Outra questão importante é a necessidade de uma política de incentivos para a região, para a geração de emprego e renda, para a industrialização e, assim, avançarmos em algumas outras áreas importantes. Essa discussão também deve integrar todos os estados do Nordeste. Sabemos que existe a área de incentivos da Sudene, que serão mantidos, mesmo com essa reforma tributária. Existe também a questão dos fundos constitucionais que serão mantidos, o Fundo de Desenvolvimento do Nordeste, o Fundo Constitucional de Financiamento do Nordeste e a operação que ainda são recursos do Finor (Fundo de Investimentos do Nordeste) que também continua com essa reforma tributária.

Mas a reforma faz uma redução dos incentivos estaduais que hoje ainda são muito importantes dentro do contexto de industrialização do Nordeste. Queremos discutir qual é a melhor forma de fazermos isso. A maneira como foi feita essa política no País, aonde todos os estados acabaram dando os mesmos incentivos, que passaram a não ser mais um elemento de competitividade, acabou diminuindo a arrecadação simplesmente por causa de uma guerra fiscal.

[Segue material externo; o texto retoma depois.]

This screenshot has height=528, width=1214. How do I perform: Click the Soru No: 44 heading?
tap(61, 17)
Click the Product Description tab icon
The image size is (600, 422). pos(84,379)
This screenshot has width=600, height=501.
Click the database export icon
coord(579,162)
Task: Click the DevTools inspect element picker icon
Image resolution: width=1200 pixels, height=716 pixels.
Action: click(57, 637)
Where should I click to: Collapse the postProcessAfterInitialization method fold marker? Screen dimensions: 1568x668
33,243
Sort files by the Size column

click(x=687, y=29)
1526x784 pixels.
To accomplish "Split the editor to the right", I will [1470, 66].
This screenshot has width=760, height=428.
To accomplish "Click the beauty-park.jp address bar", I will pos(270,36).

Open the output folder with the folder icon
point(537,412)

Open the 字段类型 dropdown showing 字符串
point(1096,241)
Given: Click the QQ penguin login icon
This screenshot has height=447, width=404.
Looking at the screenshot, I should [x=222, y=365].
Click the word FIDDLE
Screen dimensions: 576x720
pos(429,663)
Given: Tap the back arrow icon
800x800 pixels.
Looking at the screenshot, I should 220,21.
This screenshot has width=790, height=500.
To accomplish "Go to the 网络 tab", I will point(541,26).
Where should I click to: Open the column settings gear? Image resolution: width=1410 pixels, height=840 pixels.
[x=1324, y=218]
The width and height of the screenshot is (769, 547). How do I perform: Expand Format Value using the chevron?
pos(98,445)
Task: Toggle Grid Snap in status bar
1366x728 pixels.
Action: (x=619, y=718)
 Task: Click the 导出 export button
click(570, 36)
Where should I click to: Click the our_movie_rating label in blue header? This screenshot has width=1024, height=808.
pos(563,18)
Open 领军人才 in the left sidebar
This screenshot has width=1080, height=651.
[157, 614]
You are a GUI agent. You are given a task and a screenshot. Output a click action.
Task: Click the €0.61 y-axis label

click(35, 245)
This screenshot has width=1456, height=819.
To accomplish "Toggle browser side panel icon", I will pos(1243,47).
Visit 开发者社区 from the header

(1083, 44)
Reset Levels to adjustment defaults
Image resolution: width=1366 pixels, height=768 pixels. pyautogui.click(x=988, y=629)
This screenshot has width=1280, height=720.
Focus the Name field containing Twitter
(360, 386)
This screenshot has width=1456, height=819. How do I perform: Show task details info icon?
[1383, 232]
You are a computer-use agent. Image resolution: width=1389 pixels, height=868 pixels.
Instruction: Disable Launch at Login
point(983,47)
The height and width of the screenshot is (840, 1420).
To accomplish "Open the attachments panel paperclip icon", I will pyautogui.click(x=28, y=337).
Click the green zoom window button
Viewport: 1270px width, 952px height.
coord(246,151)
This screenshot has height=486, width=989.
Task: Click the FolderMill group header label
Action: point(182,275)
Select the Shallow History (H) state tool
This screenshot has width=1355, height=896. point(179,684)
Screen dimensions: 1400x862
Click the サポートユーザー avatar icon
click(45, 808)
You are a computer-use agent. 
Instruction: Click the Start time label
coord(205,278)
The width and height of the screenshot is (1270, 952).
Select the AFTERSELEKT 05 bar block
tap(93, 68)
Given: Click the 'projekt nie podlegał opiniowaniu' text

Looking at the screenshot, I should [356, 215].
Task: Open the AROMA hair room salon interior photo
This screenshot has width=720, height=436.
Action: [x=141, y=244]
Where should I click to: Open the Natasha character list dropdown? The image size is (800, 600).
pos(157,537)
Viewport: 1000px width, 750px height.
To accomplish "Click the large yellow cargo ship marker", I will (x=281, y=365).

Esse não era o caminho. Mas também nos preocupa não termos alternativas para a industrialização do Nordeste e para continuar gerando emprego e renda para a população da região. Esse é um tema também que, apesar de não ser de pedra e cal, é estruturador e foi por isso que a gente chamou o Bernard Appy (secretário extraordinário da Reforma Tributária) e a Simone Tebet para discutir essas questões. O desejo é que, no próximo café da manhã da Bancada do Nordeste, possamos conversar diretamente com o ministro Fernando Haddad sobre essas questões de incentivos.

Queremos dialogar do ponto de vista financeiro, para termos os fundos que vão garantir financiamento com juros mais baixos para a implantação dessas questões estruturais do Nordeste, e do ponto de vista da existência de incentivos fiscais que não sejam desse formato da guerra fiscal que existiu nos últimos anos. Mas que possam garantir a atração de empresas e indústrias para o Nordeste e vencer a barreira que temos hoje: dos 10 Estados mais pobres do País, 9 são do Nordeste.

Também temos que olhar até um terceiro ponto na frente, que é a questão dos projetos sociais: 50% dos beneficiários do Bolsa Família estão no Nordeste. Então, não adianta o Governo Federal olhar para o Nordeste achando que é caro dar incentivo fiscal ou fazer obra de infraestrutura ou promovendo a geração de emprego e renda. Se o governo não pagar a conta desse jeito, vai ter que pagar na forma do auxílio, do programa social.